I have my doubts that two alien civilizations would be able to decipher each other's signals even if they are of roughly equal technological development, and That's because outside of science and math, they're going to have no common frame of reference. It's like that thing where if a lion could speak you still wouldn't understand it
Strange and Terrible Organ Laminator of Yesterday's Heavy Scene
Sentence or sentence fragment pending

Soy El Vaquero Peludo de Oro

TIM AM I, PRIMARY OF THE EXTRA-ATMOSPHERIC SIMIANS

Nephew Twiddleton

Nevertheless, if an alien civilization contacts us, why not give it a go?
Strange and Terrible Organ Laminator of Yesterday's Heavy Scene
Sentence or sentence fragment pending

Soy El Vaquero Peludo de Oro

TIM AM I, PRIMARY OF THE EXTRA-ATMOSPHERIC SIMIANS

Doktor Howl

Quote from: Nephew Twiddleton on July 08, 2019, 04:37:12 PM
Nevertheless, if an alien civilization contacts us, why not give it a go?

Because I hate aliens.  :crankey:
Molon Lube

Brother Mythos

#25
Quote from: Nephew Twiddleton on July 08, 2019, 04:37:12 PM
Nevertheless, if an alien civilization contacts us, why not give it a go?

Seriously, have you not seen any of those movies?!
Discordianism is fundamentally mischievous irreverence.

chaotic neutral observer

Quote from: Nephew Twiddleton on July 08, 2019, 04:37:12 PM
Nevertheless, if an alien civilization contacts us, why not give it a go?

This could lead to excellence
Or serious injury
Only one way to know
Go, go, go


   --TMBG
Desine fata deum flecti sperare precando.

Nephew Twiddleton

#27
Quote from: Brother Mythos on July 10, 2019, 12:19:41 AM
Quote from: Nephew Twiddleton on July 08, 2019, 04:37:12 PM
Nevertheless, if an alien civilization contacts us, why not give it a go?

Seriously, have you not seen any of those movies?!

Yes, and they're almost all universally shite on basic science. You going to believe some capitalist dog from Los Angeles who doesn't understand basic science selling you stupid ideas and probably is just fucking rebooting something from 40 years ago to void actually being creative? Movies are fun to watch, but fuck them for actual real life applications.

Again: aliens who come here are probably committing suicide by horrible, tortuous means. What's the harm in a phone call?
Strange and Terrible Organ Laminator of Yesterday's Heavy Scene
Sentence or sentence fragment pending

Soy El Vaquero Peludo de Oro

TIM AM I, PRIMARY OF THE EXTRA-ATMOSPHERIC SIMIANS

Nephew Twiddleton

Quote from: Doktor Howl on July 10, 2019, 12:16:50 AM
Quote from: Nephew Twiddleton on July 08, 2019, 04:37:12 PM
Nevertheless, if an alien civilization contacts us, why not give it a go?

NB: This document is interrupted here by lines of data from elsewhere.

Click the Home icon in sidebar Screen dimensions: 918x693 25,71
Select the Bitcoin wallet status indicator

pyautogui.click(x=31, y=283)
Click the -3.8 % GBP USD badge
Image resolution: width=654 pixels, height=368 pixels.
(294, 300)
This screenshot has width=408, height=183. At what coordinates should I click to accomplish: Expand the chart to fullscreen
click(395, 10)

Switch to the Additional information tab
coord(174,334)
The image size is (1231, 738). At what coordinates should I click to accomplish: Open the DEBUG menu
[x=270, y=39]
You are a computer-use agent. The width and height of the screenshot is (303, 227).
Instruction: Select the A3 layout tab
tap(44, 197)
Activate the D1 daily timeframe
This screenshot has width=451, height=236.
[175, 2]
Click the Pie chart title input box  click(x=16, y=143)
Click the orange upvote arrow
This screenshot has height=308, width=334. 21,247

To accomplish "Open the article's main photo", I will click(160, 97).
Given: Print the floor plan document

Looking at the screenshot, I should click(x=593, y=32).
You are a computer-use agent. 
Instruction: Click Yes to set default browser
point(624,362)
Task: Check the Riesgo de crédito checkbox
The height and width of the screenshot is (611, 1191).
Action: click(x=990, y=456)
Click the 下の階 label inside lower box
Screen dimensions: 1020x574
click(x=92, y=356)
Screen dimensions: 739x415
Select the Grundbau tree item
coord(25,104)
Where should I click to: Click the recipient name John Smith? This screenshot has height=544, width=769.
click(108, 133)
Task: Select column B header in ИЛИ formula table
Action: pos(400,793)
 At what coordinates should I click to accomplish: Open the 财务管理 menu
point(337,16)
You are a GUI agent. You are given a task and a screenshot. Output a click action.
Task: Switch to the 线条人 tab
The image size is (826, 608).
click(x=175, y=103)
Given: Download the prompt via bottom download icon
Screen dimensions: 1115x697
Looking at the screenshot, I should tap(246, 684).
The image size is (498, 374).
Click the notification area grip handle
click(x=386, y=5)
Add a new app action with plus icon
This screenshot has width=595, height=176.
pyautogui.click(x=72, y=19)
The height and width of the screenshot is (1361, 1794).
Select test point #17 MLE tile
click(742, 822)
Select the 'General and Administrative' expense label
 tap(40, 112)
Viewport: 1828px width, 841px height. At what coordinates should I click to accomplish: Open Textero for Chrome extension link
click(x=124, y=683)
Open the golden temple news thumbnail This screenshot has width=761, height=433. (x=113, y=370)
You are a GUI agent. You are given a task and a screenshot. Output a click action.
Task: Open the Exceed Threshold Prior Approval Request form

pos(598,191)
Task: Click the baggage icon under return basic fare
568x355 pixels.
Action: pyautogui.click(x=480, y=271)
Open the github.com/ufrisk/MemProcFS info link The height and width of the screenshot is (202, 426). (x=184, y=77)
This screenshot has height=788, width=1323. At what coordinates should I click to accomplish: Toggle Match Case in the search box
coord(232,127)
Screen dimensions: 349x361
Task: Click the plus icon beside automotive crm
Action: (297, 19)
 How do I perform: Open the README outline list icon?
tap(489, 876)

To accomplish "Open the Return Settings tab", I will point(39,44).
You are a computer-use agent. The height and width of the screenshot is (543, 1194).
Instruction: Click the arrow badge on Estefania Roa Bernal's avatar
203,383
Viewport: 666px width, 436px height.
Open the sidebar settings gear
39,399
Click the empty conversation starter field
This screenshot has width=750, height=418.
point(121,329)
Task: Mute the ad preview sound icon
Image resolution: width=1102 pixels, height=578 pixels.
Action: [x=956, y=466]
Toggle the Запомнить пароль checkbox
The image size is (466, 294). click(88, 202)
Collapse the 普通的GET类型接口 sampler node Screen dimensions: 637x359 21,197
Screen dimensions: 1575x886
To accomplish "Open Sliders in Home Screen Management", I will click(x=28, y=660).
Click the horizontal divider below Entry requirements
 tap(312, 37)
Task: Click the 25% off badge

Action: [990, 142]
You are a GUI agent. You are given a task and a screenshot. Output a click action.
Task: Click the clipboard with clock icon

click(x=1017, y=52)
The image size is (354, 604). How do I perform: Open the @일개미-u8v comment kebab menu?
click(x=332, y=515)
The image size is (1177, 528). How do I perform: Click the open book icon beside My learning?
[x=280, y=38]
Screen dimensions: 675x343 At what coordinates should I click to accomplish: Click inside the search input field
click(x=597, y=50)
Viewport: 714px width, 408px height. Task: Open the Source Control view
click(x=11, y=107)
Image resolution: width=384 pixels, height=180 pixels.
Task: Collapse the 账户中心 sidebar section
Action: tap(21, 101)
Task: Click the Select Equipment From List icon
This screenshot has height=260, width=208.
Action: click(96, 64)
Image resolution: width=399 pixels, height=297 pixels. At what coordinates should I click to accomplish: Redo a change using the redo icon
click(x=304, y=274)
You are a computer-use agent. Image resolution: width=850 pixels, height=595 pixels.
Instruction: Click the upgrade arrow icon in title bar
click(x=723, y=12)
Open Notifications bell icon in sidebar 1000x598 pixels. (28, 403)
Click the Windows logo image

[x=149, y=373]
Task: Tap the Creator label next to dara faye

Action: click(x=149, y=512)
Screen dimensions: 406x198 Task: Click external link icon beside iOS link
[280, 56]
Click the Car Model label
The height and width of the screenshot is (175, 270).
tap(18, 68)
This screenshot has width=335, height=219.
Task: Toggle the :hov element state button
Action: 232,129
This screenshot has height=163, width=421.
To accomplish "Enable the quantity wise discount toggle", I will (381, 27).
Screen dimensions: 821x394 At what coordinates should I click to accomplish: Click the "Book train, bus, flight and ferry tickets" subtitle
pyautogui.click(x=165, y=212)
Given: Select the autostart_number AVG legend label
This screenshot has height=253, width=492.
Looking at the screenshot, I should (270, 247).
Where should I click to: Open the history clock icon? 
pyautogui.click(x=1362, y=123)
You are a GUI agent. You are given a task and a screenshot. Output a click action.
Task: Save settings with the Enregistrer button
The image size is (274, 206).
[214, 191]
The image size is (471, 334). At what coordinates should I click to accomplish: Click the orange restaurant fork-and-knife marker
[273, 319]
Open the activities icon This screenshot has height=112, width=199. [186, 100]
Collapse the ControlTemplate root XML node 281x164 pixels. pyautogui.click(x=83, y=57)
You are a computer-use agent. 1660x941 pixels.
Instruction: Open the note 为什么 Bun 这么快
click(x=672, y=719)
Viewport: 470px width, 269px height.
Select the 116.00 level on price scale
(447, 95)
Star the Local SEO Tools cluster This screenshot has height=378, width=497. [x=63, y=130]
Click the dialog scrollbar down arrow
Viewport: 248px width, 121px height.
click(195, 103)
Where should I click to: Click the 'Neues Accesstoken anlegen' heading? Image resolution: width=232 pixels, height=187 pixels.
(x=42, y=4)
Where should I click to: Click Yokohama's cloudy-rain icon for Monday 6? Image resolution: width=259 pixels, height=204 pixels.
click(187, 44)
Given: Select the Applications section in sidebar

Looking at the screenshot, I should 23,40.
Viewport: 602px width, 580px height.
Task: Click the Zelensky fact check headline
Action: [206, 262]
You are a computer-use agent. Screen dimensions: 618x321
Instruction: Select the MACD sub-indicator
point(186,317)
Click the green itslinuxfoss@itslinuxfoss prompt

Because I hate aliens.  :crankey:

This at least it's a proper answer
Strange and Terrible Organ Laminator of Yesterday's Heavy Scene
Sentence or sentence fragment pending

Soy El Vaquero Peludo de Oro

TIM AM I, PRIMARY OF THE EXTRA-ATMOSPHERIC SIMIANS

chaotic neutral observer

Quote from: Nephew Twiddleton on July 10, 2019, 03:36:52 AM
Again: aliens who come here are probably committing suicide by horrible, tortuous means. What's the harm in a phone call?

I always thought the conclusion of "War of the Worlds" was nonsense.  How the hell could the aliens be advanced enough to build interplanetary spaceships and beam weaponry, but be ignorant of pathogens?

We barely had the technology to make it to the moon, but we still knew enough to be worried about the unknown, and put the first astronauts in quarantine when they got back.
Desine fata deum flecti sperare precando.